L’una nelle piazze, l’altra al Governo. Della seconda (ammesso che due ne esistano) Giorgetti è il principale rappresentante; taciturno, schivo, tessitore di relazioni, balzò agli onori della cronaca quando inopinatamente il Presidente della Repubblica Giorgio Napolitano lo chiamò a far parte dei dieci “saggi” che avrebbero dovuto proporre le riforme da apportare al sistema istituzionale. Quali fossero i suoi precedenti di saggezza (ex militante del Fronte della Gioventù, sezione giovanile del Movimento Sociale fascista) non è dato sapere. Per altro nessuno notò che non era certo compito di un Presidente della Repubblica che alla Costituzione repubblicana aveva giurato fedeltà, promuoverne la revisione; ma si sa Giorgio I e II amava mettere i piedi nel piatto della politica.
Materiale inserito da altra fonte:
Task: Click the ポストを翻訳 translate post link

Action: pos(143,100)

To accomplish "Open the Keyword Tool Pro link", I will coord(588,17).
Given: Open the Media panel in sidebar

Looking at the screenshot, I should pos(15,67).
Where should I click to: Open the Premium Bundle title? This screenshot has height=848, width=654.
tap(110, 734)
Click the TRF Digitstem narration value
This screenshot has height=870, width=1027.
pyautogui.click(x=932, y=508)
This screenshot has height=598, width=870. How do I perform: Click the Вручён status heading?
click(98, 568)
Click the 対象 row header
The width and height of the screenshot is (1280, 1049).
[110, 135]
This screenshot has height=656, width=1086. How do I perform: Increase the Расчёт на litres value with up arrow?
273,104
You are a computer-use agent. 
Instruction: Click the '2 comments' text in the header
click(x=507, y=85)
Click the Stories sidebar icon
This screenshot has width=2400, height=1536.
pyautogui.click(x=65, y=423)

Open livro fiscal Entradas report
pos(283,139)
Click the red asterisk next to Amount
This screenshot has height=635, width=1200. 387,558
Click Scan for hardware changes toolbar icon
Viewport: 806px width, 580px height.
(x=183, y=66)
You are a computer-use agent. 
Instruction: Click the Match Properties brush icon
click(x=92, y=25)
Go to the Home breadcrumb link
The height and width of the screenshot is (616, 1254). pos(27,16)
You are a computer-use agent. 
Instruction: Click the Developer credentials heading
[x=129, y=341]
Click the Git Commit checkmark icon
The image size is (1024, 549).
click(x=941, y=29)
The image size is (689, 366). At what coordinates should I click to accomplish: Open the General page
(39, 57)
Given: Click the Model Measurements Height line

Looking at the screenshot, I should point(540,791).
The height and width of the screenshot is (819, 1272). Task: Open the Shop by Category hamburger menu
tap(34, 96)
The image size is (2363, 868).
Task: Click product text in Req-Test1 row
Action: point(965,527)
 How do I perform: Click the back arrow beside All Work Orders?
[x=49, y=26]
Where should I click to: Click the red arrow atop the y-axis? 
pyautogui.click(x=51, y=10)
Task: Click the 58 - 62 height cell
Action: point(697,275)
Ma torniamo a Giancarlo, nel marzo di quest’anno è assurto al ruolo di titolare del Ministero dello Sviluppo Economico (per gli amici MISE), un nodo strategico della congiuntura economica. Al suo tavolo pervengono tutti i problemi relativi alle crisi aziendali ed in questo frangente non ve n’è certo carenza. Non risulta che il prode bocconiano ne abbia risolta alcuna. Ora è ben vero che quel ministero mai abbia, anche in passato con altri titolari, brillato per venire a capo dei problemi sollevati da aziende che prendono i soldi e scappano, da imprenditori che mettono mano a settori del sistema produttivo italiano per distruggerli (ArcelorMittal per ILVA di Taranto, Ethiad per Alitalia, ad esempio) o per inseguire maggiori profitti altrove dopo aver incassato prebende statali (Whirlpool, GKN). Quello che meno torna è che il suo inquilino attuale (appunto legato agli interessi imprenditoriali) si opponga a qualsiasi soluzione che legislativamente argini i fenomeni suddetti.
Quanto successo per il caso GKN è emblematico: i lavoratori messi coattivamente in ferie un venerdì si vedono recapitare durante il fine settimana, via mail, la lettera di licenziamento. La procedura è inusitata e va contro tutte le regole contrattuali e il Tribunale riconosce l’anomalia e la violazione dei contratti, annullando i licenziamenti. L’azienda non si da né in là né il qua e comunica che procederà ai licenziamenti seguendo le regole. Il fine giurista cosa trova di meglio da dire?
Che non necessitiamo di regole che impediscano la rapina dei soldi pubblici e la desertificazione immotivata di un intero territorio produttivo, perché la sentenza dimostra che le regole ci sono già. Non si accorge (o fa finta, vista la sua “saggezza”) che il Tribunale parla solo di un errore procedurale e non entra nel merito di alcuna regola (inesistente) che protegga intere popolazioni dal furore insensibile di una finanza irresponsabile. Proprio il Ministro che ci voleva!